The Road to Helltown
Page 18
Epilogue
TWO MONTHS LATER.
“Ridiculous isn’t exactly the word I’d use for it,” said Tate Peterson. “Cheesy, lame, totally pathetic, gayer than gay—”
“Put the thesaurus away, Doogie,” Cèsar grumbled. “You don’t gotta rub it in. This is being recorded for posterity and I don’t need history knowing how boring the president finds me.”
Tate cackled. “President!” He spun in his chair. “Can you even fucking believe it?”
“No,” Cèsar said. “I really can’t.”
Yet there they were in the Oval Office. It looked nothing like the photos Cèsar had seen from the Breaking. The Fissure had torn all the way up into Washington DC and reduced the White House to rubble.
This Oval Office was pristine, as though apocalypse had never been anywhere near it. The presidential seal on the carpet was bright and clean. The heavy blue drapes didn’t have a speck of dust on them. The hidden door was propped open an inch.

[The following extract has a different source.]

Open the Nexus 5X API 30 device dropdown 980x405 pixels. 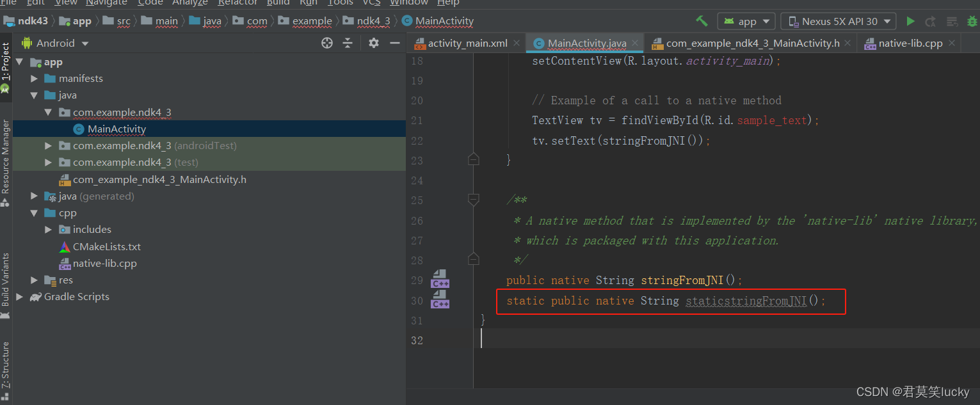click(838, 21)
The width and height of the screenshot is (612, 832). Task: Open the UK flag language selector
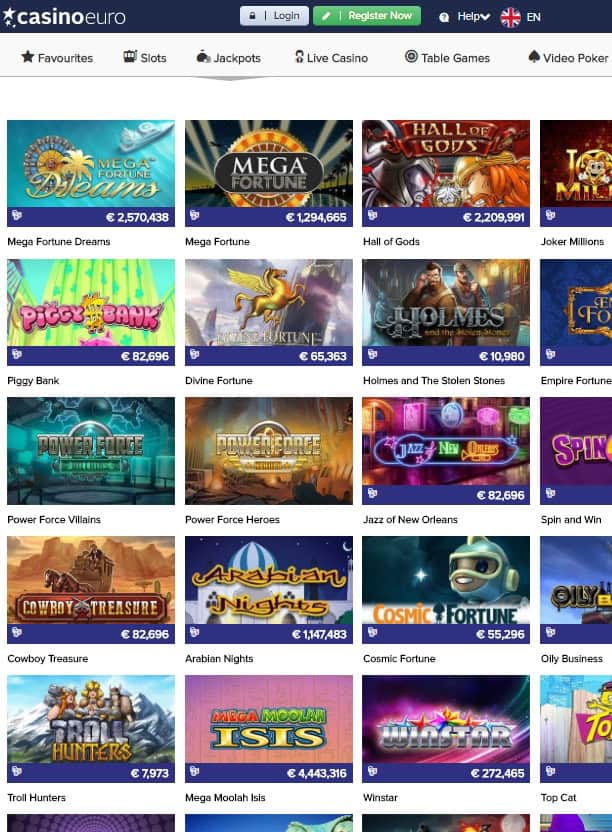(510, 17)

This room was identical to the office where earlier presidents had worked. The gods had seen fit to restore this building to historical accuracy.
“To be fair,” Tate said, “I’m only acting president until we can get our shit together for a national election.” And he was only acting president because that was where he had spawned after Genesis, and finders really were keepers, and nobody else with any political clout had survived the rebirth of the world.

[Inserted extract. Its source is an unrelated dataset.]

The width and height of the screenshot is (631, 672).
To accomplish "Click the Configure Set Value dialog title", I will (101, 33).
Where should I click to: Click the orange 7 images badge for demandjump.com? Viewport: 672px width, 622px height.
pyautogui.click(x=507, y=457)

“You’re president enough for me.” Cèsar shrugged. “How’s the recording?”
Tate scooted back toward the desk to check his computer. “Good. All the sessions together ended up close to fifty hours. I’m surprised you still have a voice.”
Cèsar had spent the last week giving testimony on events leading up to Genesis. He’d started with the case that had dumped Isobel Stonecrow into his lap and worked his way through the highlights.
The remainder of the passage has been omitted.